How the Parser Works - NBBC: The New BBCode Parser

VI. Appendices

[ Previous: F. CSS Examples | Next: H. Tag Parameters ]

G. How the Parser Works

Tech Tip

This section is intended primarily for experienced software engineers and computer scientists. It's heavy on theory, light on practice, and if you're uncomfortable around concepts like computational orders, finite-state machines, and push-down automata, you're going to be lost. If you need an introduction to these concepts, we recommend the classic Dragon Book and Hopcroft and Ullman's Little Book of Evil, but be forewarned that compilers are a dense subject, and each one of those books could readily be the subject of a year or two of study at a decent university.

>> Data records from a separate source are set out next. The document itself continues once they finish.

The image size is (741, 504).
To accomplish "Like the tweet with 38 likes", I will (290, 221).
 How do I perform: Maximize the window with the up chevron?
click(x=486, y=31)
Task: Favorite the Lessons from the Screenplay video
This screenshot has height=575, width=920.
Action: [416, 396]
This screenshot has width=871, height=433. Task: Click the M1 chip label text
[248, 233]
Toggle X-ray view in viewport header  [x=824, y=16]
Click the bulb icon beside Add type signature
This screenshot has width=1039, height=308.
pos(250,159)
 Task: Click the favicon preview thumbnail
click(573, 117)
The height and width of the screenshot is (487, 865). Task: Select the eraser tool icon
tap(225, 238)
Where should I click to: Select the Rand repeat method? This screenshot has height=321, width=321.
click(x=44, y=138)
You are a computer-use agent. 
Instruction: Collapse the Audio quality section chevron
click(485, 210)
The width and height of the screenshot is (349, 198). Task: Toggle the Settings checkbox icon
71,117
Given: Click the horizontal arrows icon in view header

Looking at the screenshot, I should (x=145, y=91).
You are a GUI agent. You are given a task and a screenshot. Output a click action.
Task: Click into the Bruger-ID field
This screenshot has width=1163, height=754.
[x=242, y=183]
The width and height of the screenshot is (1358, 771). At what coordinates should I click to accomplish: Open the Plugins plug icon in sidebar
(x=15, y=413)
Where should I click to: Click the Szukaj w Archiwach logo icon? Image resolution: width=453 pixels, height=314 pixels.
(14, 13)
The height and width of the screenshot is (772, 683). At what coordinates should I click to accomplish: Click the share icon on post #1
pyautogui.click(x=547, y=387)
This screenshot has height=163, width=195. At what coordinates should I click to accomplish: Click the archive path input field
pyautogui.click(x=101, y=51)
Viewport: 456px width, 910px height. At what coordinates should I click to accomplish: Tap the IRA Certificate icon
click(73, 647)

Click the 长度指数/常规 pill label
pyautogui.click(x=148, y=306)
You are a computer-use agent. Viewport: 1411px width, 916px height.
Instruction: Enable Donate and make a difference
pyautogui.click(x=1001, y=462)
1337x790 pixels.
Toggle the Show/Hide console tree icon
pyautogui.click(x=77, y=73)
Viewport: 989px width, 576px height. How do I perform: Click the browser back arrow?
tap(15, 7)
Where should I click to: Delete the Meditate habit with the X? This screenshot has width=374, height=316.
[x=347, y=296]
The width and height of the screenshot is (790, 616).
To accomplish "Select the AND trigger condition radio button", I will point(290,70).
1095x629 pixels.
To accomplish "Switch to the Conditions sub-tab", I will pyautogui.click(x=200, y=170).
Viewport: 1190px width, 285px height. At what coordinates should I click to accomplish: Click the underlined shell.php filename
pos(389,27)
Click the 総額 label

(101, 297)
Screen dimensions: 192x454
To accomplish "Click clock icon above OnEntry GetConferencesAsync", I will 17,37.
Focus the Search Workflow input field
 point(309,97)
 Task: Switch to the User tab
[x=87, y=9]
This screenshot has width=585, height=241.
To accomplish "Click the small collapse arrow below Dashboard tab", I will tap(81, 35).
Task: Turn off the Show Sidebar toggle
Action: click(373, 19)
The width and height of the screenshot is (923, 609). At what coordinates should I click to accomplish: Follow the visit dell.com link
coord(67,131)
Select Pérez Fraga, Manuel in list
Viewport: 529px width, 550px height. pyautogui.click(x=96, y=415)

For what it's worth, you don't need to know any of the stuff in this section to be able to use NBBC; this section is primarily of academic interest.

NBBC is a compiler, and is broken down into two main layers: There's the lexical analyzer, which is responsible for breaking characters sequences into tokens, and is implemented in nbbc_lex.php; and there's the parser, which is responsible for analyzing the token sequences and generating proper output. This appendix is not intended to be a complete analysis of the structure of NBBC: Rather, it's intended to be a broad overview that will help you to understand the rationale embodied by the source code, which is well-commented, so should be relatively easy to follow once you've read this short discussion.

The Lexer

Most of the discussion and most of the complexity is focussed in the parser, so let's quickly get the lexical analyzer (lexer) out of the way. Like most lexers, NBBC's is built on regular expressions. The general principle used by the lexer is to use preg_split to initially divide the input into an array of strings that alternate between tags/whitespace/newlines in the odd array indices and non-whitespace text strings in the even array indices. A simple flag is used to track whether the next item in the array is a tag/whitespace/newline or a text string.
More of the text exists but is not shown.